Missing targetClass id in 23.06+ targets ( json and parquet )

The targetClass id in 23.06+ targets are all invalid values of 0.

For example, you can confirm the problem with the json content below.


In 23.02- targets, It correctly contains a non-zero targetClass id.

I understand that the targetClass id comes from ChEMBL.
I am currently checking whether the targetClass id on ChEMBL has been lost.
But the download is very slow …
Please, asked you before my check, is there a problem with data conversion?

Hi @mnagaku and welcome to our Community!

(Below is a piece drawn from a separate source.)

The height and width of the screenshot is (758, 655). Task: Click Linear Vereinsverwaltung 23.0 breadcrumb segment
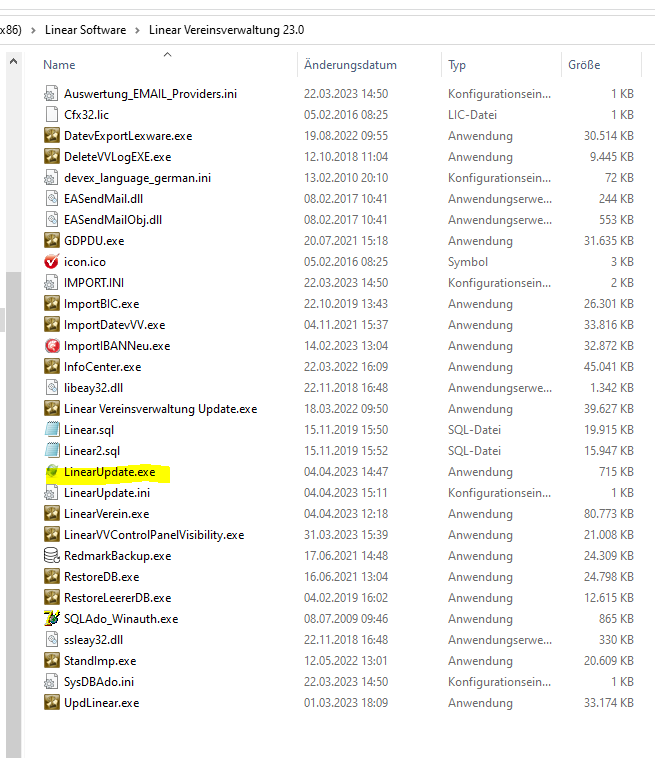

Thanks for bringing this up! You are right in that this annotation is coming directly from ChEMBL. I took a closer look into this issue, and it turns out that the targetClass IDs being zero isn’t something we introduced. This ID corresponds to the _metadata.protein_classification.protein_class_id field from this ChEMBL dataset and it has been set to zero since ChEMBL32.

I’m reaching out to the ChEMBL team to check if this was intentional or if something changed on their side. I’ll keep you posted once I hear back from them.

Thank you!


@mnagaku I forgot to add that if you’re interested in extracting target classes, even though this ID is constant, you can use targetClass.label. I hope that is useful!

1 Like

I would like to use IDs instead of labels for data analysis reasons.